**Selected extract**
▬▬▬▬▬▬▬▬▬▬
Update the LLVM Website

Check out the llvm-www module from cvs. Create a new subdirectory X.X in the releases directory. Place the llvm, llvm-test, llvm-gcc source, and llvm-gcc binaries in this new directory. Copy the llvm/docs and LICENSE.txt files into this new directory. Update the releases/download.html file with the new release. Update the releases/index.html with the new release. Finally, update the main page ( index.html and sidebar) to point to the new release and release announcement. Make sure this all gets commited back into cvs.

Distribution Targets

The first thing you need to understand is that there are multiple make targets to support this feature. Here's an overview, we'll delve into the details later.

Okay, that's the basic functionality. When making a release, we want to ensure that the tree you build the distribution from passes dist-check. Beyond fixing the usual bugs, there is generally one impediment to making the release in this fashion: missing files. The dist-check process guards against that possibility. It will either fail and that failure will indicate what's missing, or it will succeed meaning that it has proved that the tarballs can actually succeed in building LLVM correctly and that it passes make check.


This target builds the distribution directory which is the directory from which the tarballs are generated. The distribution directory has the same name as the release, e.g. LLVM-1.7). This target goes through the following process:

  1. First, if there was an old distribution directory (for the current release), it is removed in its entirety and you see Removing old LLVM-1.7
  2. Second, it issues a make all ENABLE_OPTIMIZED=3D1 to ensure that the everything in your tree can be built in release mode. Often times there are discrepancies in building between debug and release modes so it enforces release mode first. If that fails, the distdir target fails too. This is preceded by the message Making 'all' to verify build.
▬▬▬▬▬▬▬▬▬▬
Data items:
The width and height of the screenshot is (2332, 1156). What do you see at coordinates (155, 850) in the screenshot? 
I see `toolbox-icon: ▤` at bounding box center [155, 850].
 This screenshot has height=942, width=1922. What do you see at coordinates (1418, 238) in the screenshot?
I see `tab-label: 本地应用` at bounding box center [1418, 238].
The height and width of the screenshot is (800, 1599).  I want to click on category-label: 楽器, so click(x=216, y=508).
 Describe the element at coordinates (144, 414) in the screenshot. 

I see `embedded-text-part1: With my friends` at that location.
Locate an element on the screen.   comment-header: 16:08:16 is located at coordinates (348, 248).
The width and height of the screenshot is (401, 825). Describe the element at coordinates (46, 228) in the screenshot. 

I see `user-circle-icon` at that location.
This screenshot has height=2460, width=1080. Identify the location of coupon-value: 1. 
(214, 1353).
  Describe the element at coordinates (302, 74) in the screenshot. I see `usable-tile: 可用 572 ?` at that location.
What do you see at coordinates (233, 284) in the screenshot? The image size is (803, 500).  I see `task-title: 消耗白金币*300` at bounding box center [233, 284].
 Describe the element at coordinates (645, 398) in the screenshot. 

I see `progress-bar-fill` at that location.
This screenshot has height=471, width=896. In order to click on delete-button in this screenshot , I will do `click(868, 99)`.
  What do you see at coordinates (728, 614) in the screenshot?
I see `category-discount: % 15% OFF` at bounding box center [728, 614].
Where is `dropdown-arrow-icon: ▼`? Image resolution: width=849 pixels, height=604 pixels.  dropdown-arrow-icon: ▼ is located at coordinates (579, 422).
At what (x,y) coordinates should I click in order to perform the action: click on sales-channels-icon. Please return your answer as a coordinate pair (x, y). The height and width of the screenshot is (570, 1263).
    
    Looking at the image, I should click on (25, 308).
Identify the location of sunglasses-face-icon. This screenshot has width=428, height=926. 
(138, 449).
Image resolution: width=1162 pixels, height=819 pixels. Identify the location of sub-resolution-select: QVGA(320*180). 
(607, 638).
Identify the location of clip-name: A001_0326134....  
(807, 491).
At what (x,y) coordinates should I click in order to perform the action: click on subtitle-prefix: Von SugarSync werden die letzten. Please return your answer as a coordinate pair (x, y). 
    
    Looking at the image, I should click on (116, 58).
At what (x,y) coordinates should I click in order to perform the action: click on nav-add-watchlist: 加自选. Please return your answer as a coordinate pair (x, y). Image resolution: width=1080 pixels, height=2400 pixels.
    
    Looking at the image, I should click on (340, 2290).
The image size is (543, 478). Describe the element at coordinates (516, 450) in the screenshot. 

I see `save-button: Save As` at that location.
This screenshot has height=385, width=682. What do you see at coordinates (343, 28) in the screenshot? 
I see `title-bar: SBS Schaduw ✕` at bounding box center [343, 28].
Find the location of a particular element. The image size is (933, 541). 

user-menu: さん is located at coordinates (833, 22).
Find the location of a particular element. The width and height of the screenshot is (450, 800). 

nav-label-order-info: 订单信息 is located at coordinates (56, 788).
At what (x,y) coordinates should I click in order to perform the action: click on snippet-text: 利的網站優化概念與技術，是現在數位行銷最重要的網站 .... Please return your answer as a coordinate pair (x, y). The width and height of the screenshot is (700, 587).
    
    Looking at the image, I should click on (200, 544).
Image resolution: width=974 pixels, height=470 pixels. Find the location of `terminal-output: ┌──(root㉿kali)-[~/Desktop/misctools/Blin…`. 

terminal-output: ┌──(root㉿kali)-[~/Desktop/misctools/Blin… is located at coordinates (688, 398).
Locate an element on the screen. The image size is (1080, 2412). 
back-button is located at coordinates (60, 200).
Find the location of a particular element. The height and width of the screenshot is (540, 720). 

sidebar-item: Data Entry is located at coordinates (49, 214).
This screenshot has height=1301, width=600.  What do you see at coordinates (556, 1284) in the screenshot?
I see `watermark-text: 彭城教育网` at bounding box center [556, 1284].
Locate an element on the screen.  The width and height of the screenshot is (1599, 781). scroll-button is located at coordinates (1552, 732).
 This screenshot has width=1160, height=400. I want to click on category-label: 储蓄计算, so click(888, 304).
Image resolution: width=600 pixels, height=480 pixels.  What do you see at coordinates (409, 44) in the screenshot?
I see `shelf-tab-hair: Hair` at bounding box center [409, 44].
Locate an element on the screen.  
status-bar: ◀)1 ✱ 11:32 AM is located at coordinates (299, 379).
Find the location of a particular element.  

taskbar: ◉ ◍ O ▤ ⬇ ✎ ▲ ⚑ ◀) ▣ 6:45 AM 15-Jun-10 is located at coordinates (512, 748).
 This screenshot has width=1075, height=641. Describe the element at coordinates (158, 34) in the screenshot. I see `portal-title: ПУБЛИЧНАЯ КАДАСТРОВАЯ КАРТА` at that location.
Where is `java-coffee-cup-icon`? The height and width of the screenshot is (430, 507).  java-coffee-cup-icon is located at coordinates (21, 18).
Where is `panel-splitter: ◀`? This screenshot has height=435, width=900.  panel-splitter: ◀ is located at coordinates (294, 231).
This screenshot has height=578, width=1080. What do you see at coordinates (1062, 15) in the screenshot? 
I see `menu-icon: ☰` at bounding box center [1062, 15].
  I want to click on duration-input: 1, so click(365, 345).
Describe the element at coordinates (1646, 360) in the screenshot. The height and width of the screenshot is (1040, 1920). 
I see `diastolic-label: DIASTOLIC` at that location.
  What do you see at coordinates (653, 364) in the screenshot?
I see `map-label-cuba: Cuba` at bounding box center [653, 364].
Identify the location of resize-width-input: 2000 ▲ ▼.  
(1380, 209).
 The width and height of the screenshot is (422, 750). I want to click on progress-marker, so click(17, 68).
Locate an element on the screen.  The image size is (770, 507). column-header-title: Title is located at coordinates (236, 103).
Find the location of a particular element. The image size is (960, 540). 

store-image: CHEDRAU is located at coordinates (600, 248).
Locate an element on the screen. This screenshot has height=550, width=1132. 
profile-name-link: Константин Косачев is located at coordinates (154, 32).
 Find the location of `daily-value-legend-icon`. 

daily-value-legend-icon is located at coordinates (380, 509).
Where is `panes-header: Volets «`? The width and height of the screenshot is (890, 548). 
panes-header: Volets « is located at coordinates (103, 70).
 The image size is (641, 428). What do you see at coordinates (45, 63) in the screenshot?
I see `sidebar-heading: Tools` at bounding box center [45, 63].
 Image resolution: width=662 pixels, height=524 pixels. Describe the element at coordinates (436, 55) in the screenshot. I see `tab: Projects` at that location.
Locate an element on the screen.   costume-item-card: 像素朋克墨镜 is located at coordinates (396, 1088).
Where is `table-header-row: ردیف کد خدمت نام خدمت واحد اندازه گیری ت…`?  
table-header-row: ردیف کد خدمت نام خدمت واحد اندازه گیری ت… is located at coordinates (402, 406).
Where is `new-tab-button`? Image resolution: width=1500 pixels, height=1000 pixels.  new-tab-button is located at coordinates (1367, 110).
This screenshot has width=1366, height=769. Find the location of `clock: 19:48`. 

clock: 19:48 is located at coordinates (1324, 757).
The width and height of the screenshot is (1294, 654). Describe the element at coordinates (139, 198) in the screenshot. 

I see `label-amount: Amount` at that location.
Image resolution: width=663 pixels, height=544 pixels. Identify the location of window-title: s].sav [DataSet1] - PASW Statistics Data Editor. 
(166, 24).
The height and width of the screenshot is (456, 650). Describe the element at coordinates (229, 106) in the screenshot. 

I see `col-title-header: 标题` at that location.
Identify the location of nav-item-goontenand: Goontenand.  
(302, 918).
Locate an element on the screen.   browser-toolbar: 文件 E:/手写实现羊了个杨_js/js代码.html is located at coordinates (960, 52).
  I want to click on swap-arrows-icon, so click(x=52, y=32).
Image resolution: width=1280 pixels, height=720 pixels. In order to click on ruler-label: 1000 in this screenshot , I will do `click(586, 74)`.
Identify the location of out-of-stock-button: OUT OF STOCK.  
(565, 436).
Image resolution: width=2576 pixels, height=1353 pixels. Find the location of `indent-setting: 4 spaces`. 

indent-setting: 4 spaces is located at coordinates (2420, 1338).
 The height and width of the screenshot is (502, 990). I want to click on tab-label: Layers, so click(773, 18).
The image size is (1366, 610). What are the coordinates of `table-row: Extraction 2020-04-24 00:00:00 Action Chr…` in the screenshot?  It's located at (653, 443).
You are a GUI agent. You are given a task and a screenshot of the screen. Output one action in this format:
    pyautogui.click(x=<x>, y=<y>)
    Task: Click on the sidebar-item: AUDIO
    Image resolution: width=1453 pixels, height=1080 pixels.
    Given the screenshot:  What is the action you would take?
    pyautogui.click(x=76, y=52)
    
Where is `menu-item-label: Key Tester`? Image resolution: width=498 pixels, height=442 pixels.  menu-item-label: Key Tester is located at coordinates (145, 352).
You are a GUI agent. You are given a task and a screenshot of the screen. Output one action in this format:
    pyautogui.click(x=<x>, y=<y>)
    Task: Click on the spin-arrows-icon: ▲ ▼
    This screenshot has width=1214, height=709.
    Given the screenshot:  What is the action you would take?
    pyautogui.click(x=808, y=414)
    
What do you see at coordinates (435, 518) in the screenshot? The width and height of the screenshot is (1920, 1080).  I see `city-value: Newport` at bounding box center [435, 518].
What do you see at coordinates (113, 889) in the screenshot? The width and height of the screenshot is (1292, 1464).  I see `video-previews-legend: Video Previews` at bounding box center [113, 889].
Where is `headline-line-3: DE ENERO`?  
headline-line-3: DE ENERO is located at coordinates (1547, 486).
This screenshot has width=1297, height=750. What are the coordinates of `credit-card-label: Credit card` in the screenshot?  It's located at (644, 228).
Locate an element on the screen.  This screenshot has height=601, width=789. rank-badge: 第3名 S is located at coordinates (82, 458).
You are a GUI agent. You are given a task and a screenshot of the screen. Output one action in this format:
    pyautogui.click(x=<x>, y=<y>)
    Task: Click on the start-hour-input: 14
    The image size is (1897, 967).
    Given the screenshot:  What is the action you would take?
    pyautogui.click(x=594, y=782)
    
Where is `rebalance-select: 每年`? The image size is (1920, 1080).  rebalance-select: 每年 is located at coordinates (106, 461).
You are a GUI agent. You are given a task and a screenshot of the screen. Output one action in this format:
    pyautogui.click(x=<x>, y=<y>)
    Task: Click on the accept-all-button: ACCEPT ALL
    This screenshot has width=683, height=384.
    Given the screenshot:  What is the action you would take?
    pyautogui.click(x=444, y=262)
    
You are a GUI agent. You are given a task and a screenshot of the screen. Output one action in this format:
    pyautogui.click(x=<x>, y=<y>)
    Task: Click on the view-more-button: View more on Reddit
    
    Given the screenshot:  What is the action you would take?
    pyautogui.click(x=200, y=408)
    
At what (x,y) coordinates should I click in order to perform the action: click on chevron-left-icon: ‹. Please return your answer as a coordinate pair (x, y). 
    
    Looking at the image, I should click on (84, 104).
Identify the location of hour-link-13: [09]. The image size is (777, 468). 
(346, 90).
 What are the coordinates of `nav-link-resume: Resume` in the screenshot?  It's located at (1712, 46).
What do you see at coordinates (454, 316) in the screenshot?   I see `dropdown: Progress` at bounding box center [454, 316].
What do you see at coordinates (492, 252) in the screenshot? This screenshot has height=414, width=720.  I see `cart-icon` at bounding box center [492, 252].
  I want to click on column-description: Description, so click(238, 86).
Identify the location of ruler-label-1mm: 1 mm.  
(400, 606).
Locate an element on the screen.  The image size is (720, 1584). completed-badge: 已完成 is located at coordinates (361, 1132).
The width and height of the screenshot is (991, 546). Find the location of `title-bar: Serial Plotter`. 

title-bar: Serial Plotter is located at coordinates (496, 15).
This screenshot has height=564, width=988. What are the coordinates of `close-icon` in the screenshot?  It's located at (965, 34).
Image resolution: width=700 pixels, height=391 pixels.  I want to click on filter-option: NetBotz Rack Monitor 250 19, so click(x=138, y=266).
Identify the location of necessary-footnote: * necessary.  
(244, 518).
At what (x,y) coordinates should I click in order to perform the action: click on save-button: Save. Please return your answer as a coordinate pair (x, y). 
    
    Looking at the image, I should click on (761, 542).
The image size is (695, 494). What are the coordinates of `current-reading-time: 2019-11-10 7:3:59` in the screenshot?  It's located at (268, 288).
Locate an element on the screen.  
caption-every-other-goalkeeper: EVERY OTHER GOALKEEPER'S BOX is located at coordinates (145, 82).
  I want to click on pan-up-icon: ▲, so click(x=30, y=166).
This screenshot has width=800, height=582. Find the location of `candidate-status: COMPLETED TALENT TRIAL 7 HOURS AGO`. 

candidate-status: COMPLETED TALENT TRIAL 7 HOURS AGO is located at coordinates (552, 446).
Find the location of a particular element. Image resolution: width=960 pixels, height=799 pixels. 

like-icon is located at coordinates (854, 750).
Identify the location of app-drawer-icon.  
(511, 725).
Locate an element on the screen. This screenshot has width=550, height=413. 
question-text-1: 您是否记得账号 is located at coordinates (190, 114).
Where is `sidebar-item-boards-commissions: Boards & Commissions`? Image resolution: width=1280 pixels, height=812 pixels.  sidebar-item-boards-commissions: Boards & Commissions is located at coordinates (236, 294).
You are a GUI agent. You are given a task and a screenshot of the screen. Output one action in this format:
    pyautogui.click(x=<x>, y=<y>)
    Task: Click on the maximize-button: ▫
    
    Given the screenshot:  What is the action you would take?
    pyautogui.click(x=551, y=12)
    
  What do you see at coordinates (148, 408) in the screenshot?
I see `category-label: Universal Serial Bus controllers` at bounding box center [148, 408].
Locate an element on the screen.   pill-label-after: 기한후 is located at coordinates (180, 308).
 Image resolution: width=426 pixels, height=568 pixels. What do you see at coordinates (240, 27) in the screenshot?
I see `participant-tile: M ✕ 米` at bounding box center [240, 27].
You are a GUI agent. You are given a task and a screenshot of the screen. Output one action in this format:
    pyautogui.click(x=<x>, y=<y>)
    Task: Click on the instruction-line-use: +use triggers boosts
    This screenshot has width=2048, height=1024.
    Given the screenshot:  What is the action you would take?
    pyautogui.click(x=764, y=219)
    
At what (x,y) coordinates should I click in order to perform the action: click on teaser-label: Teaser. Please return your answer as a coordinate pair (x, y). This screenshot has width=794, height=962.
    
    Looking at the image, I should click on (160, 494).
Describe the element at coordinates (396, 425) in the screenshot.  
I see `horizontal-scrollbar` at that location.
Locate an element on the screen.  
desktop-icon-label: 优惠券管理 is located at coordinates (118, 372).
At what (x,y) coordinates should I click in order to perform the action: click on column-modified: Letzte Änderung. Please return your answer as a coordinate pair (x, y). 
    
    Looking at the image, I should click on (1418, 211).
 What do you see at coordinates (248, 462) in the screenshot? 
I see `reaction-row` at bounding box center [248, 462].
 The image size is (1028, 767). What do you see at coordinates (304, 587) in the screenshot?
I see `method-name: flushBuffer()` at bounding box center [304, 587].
▬▬▬▬▬▬▬▬▬▬
**Task set**
- A) Could you set down the records again, word for word, from their first line through the line containing "What do you see at coordinates (233, 284)", with both ends included?
- B) Resume the passage on making an LLVM release, picking up right after its last sentence.

**Task-by-task answers**
- A)
The width and height of the screenshot is (2332, 1156). What do you see at coordinates (155, 850) in the screenshot? 
I see `toolbox-icon: ▤` at bounding box center [155, 850].
 This screenshot has height=942, width=1922. What do you see at coordinates (1418, 238) in the screenshot?
I see `tab-label: 本地应用` at bounding box center [1418, 238].
The height and width of the screenshot is (800, 1599).  I want to click on category-label: 楽器, so click(x=216, y=508).
 Describe the element at coordinates (144, 414) in the screenshot. 

I see `embedded-text-part1: With my friends` at that location.
Locate an element on the screen.   comment-header: 16:08:16 is located at coordinates (348, 248).
The width and height of the screenshot is (401, 825). Describe the element at coordinates (46, 228) in the screenshot. 

I see `user-circle-icon` at that location.
This screenshot has height=2460, width=1080. Identify the location of coupon-value: 1. 
(214, 1353).
  Describe the element at coordinates (302, 74) in the screenshot. I see `usable-tile: 可用 572 ?` at that location.
What do you see at coordinates (233, 284) in the screenshot? The image size is (803, 500).  I see `task-title: 消耗白金币*300` at bounding box center [233, 284].

- B)
  3. Next, it traverses your source tree and copies it to a new directory that has the name of the release (LLVM-M.m in our current case). This is the directory that will get tar'd. It contains all the software that needs to be in the distribution. During the copying process, it omits generated files, CVS directories, and any other "cruft" that's in your build tree. This is done to eliminate the possibility of huge distribution tarballs that include useless or irrelevant stuff in them. This is the trickiest part of making the distribution. Done manually you will either include stuff that shouldn't be in the distribution or exclude stuff that should. This step is preceded by the message Building Distribution Directory LLVM-1.7
  4. The distribution directory is then traversed and all CVS or .svn directories are removed. You see: Eliminating CVS/.svn directories from distribution
  5. The recursive dist-hook target is executed. This gives each directory a chance to modify the distribution in some way (more on this below).
  6. The distribution directory is traversed and the correct file permissions and modes are set based on the type of file.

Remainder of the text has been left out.